Thank you very much. Actually, I finally found it for myself not long after I posted. There's a good example of it on the "special variables" page, referencing positional variables. But by the time I came back, I had two answers. You guys are fast.

I see now that it's an interesting use of indirect referencing...it outputs the value of the last positional variable, as given by "$#". Easy once you know what the parts mean.

But now why is it when I try it with the old syntax, and use 'echo \$$#', it doesn't work? It only give me the output "$3" (for example) when I try it, instead of the actual value.

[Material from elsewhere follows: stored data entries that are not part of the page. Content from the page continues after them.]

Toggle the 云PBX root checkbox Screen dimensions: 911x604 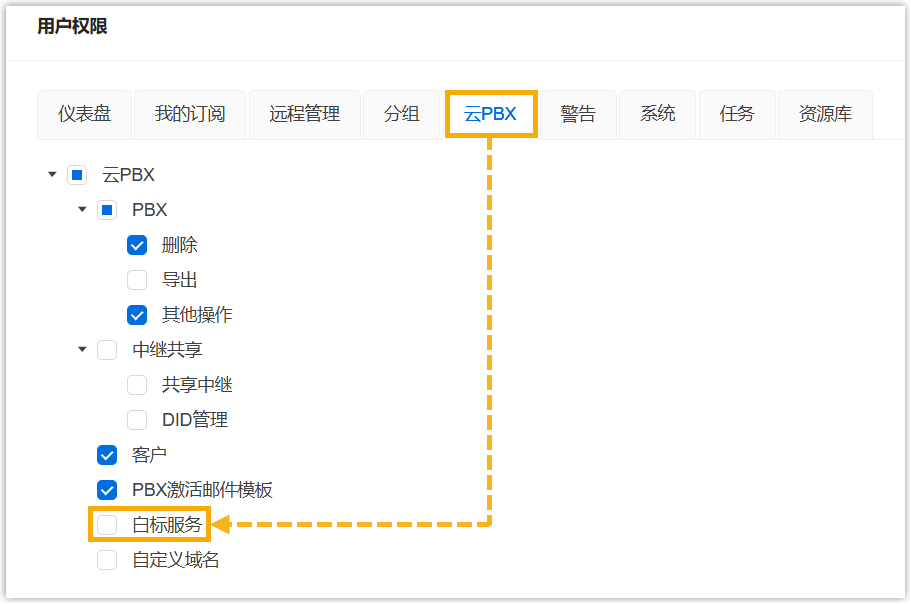77,175
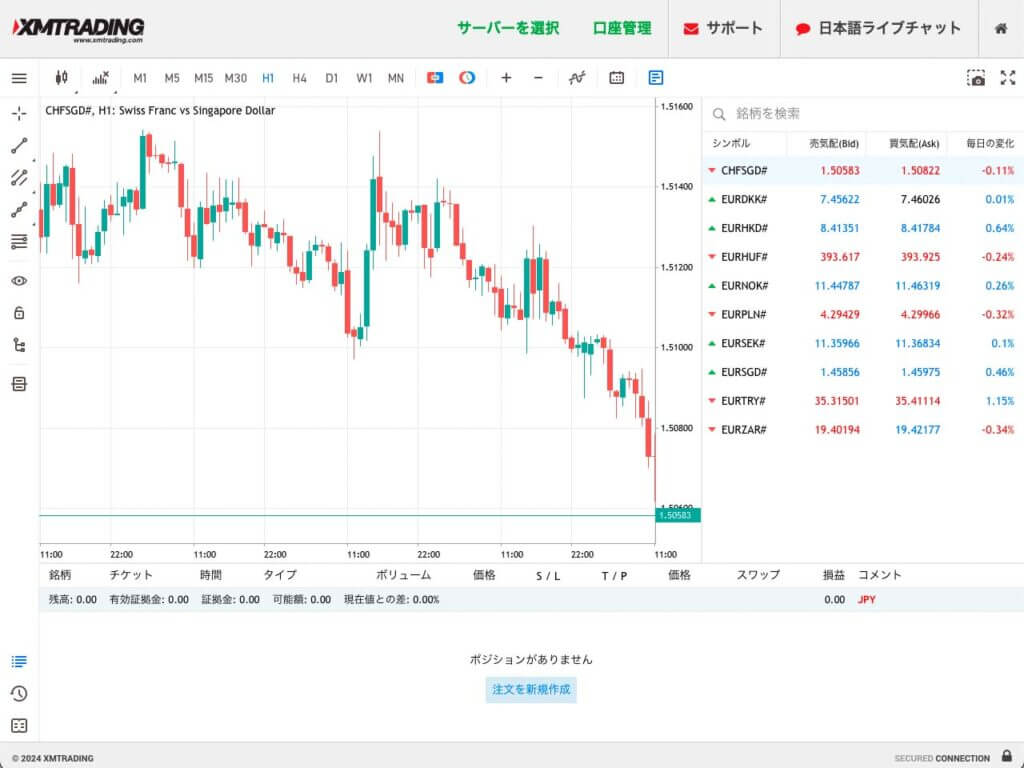Take a chart screenshot with camera icon
Viewport: 1024px width, 768px height.
point(976,78)
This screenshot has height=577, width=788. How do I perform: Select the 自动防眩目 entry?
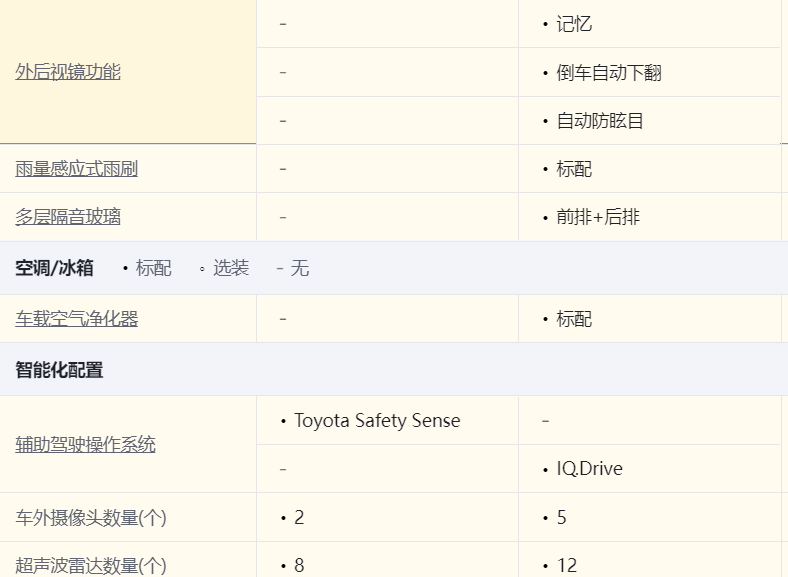pyautogui.click(x=599, y=121)
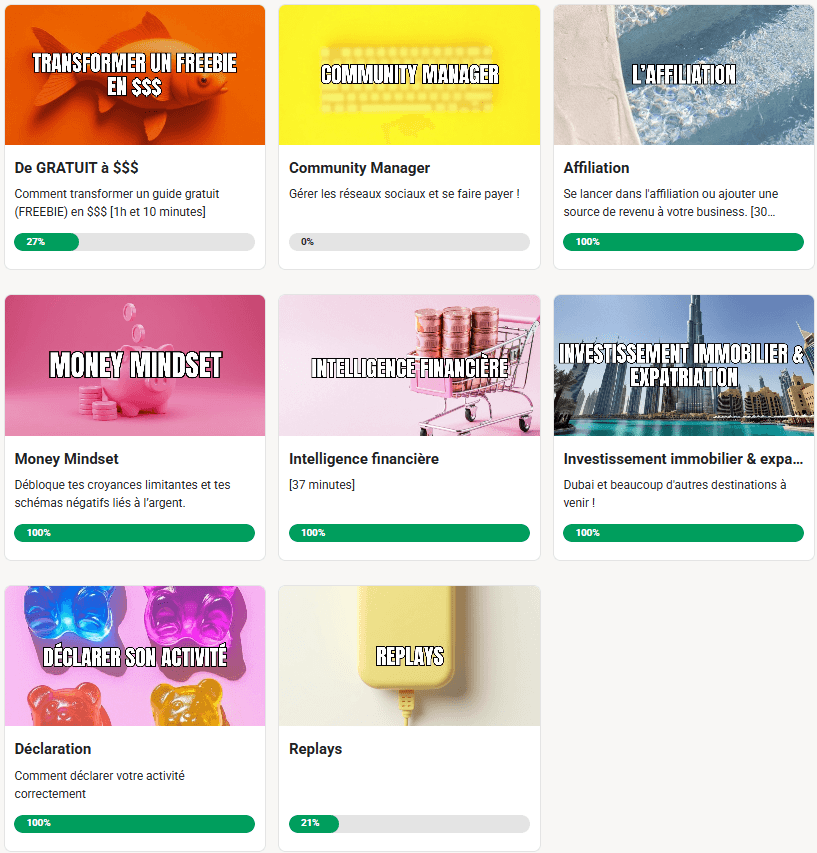Click the Affiliation description about revenue source

click(671, 202)
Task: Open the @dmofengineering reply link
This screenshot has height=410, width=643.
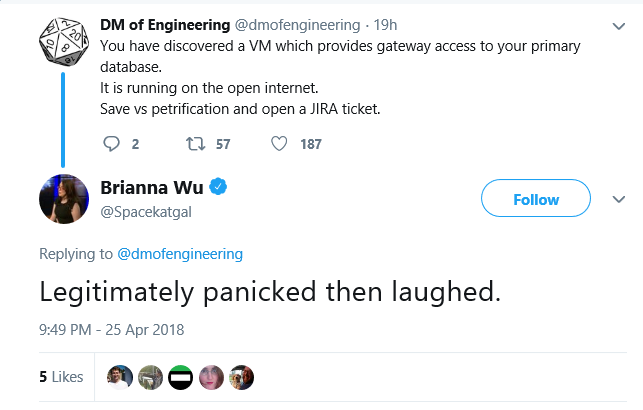Action: (180, 254)
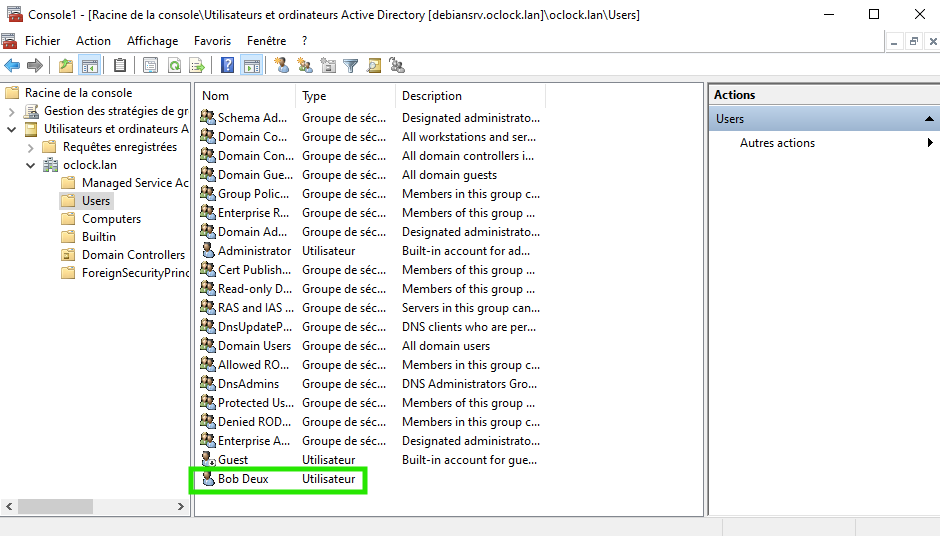Click the filter funnel toolbar icon

[x=351, y=66]
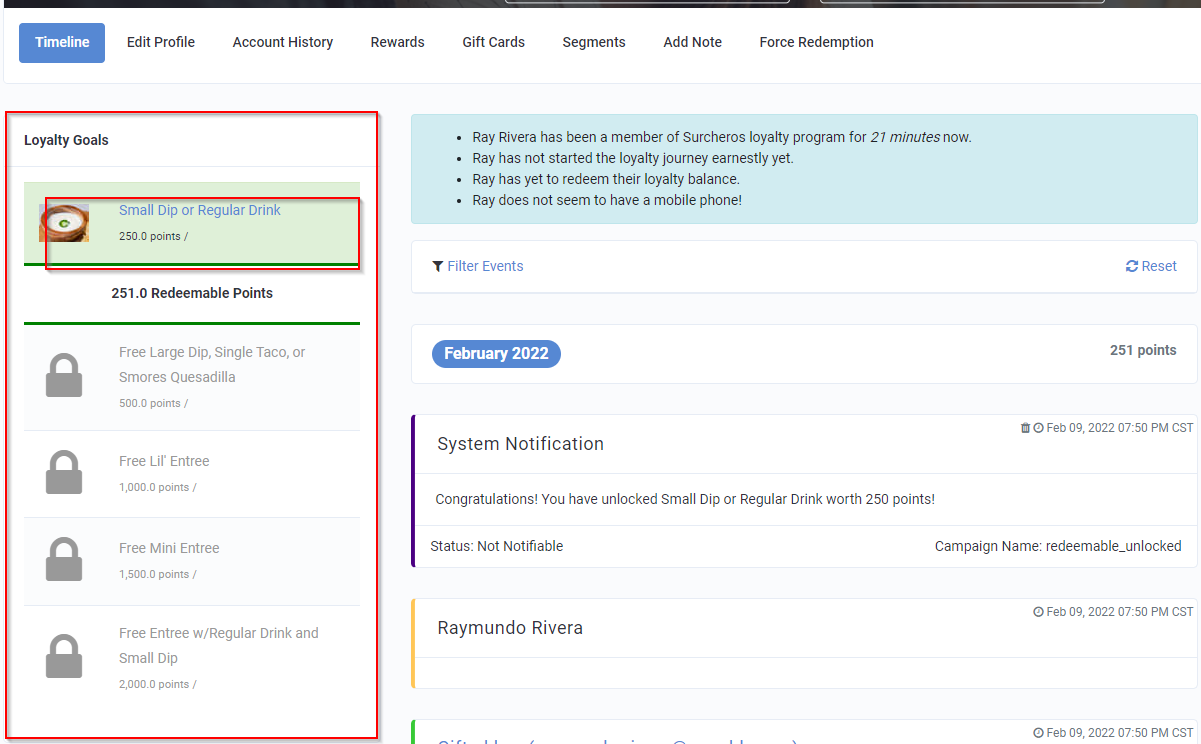Screen dimensions: 1201x744
Task: Click the Reset refresh icon
Action: click(1132, 266)
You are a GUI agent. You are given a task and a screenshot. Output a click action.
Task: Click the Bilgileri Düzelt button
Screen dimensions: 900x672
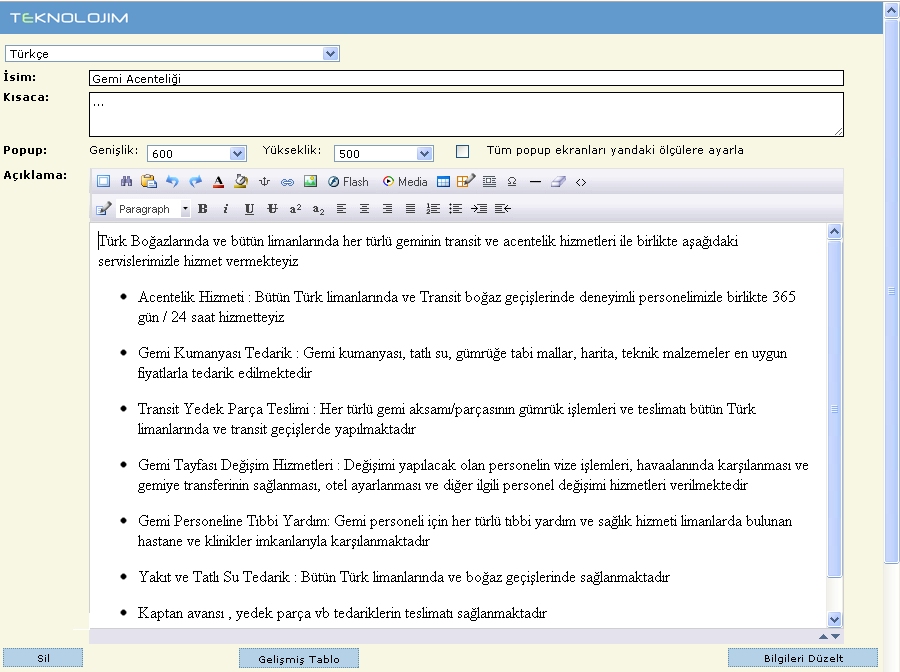(x=803, y=658)
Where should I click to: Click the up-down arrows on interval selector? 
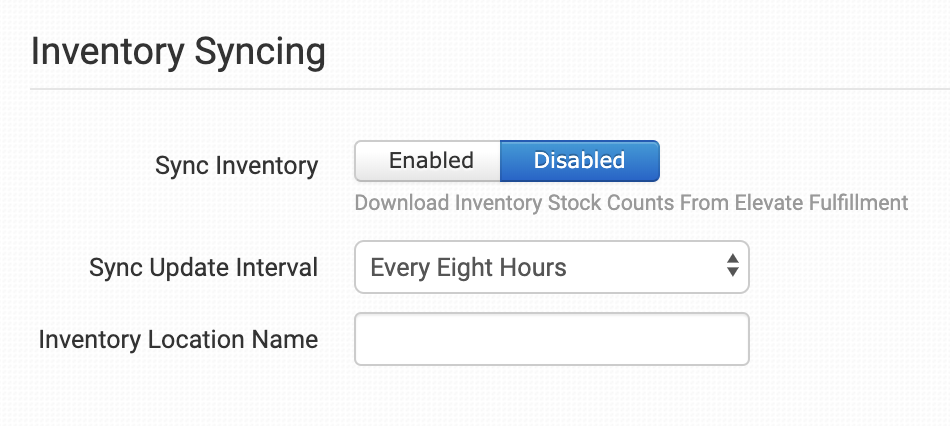click(x=733, y=267)
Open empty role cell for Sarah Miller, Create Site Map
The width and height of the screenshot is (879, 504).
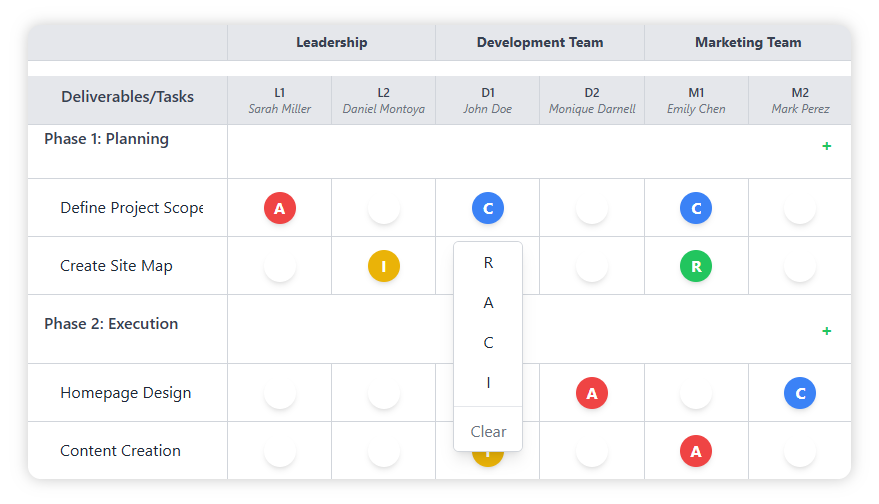pyautogui.click(x=280, y=267)
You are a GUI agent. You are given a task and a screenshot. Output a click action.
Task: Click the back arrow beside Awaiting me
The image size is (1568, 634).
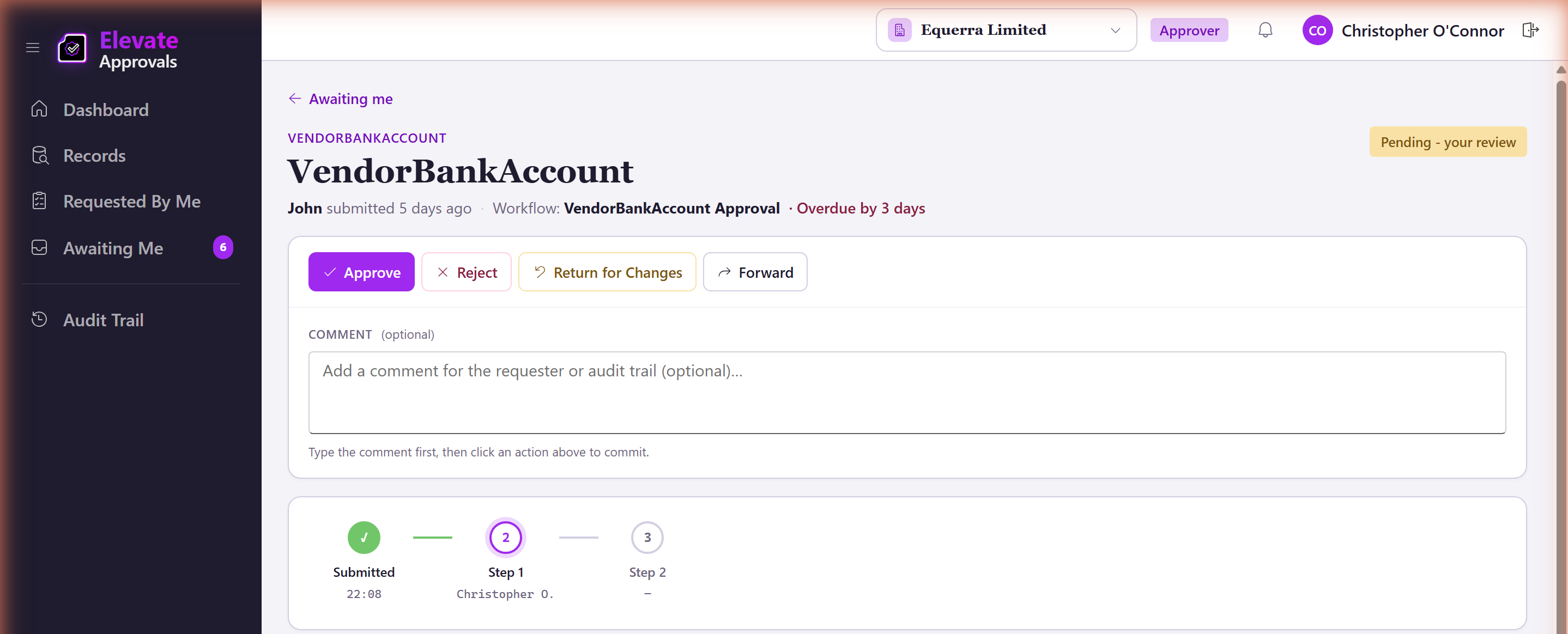pos(295,99)
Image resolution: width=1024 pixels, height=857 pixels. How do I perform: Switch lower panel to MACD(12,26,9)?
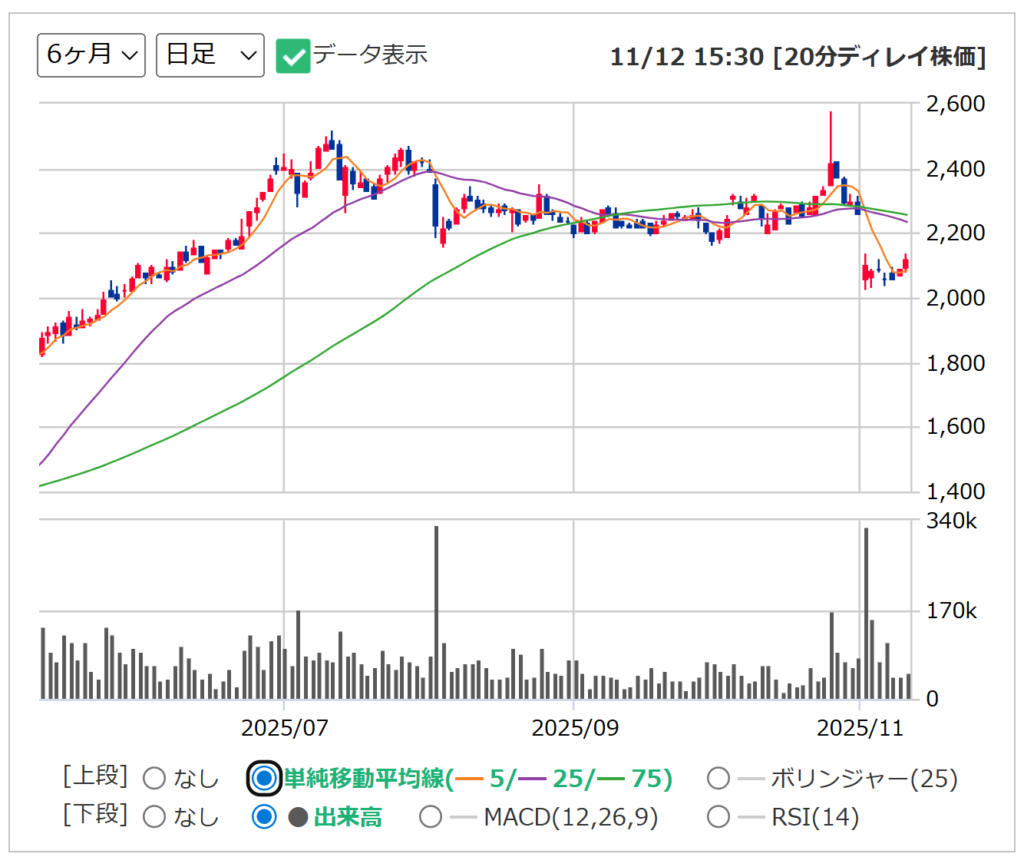[x=430, y=816]
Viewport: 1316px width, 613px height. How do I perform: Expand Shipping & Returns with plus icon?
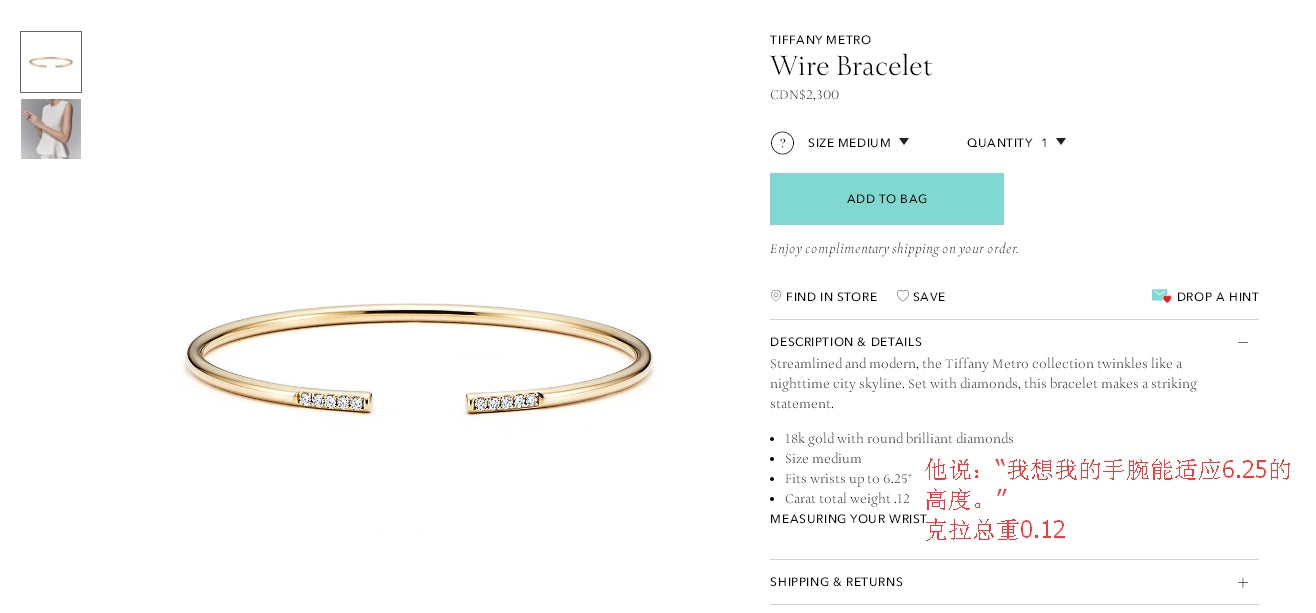pyautogui.click(x=1243, y=582)
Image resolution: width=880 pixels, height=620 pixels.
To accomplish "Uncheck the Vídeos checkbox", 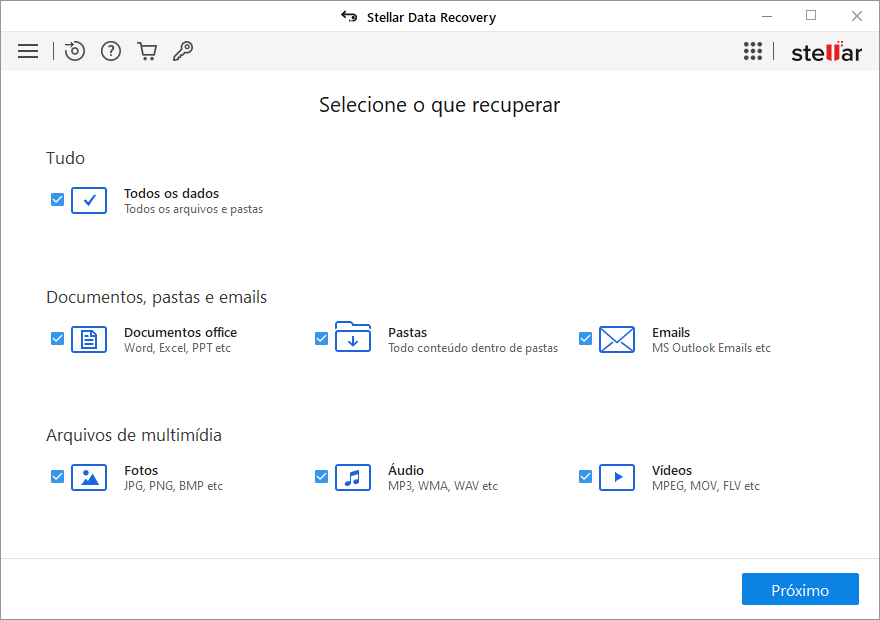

Edit: Found the reason, I think. You need to eval the older notation before it will work. 'eval echo \$$#' seems to do the trick. I still don't quite understand exactly why you need to do this though.

You have to use the old syntax for indirect reference in conjunction to the eval built-in. Running
the shell substitutes the variable $# with the actual number of arguments and interprets the escaped $ sign as a litteral $. Using eval instead
first the shell does the above substitution, then passes the resulting string "echo $3" to the eval bult-in, which in turn causes the substitution of $3 with its actual value.

Edit: you are faster than us, now!

Thank you for the explanation. I kind of suspected that that was what was happening, but I wasn't sure. I'm still not quite clear on exactly what things like eval do sometimes.

I suppose the new ${!} notation bypasses all that and just grabs the value directly then? It's certainly easier and much more intuitive in any case.

Deleted. Accidentally duplicated my post.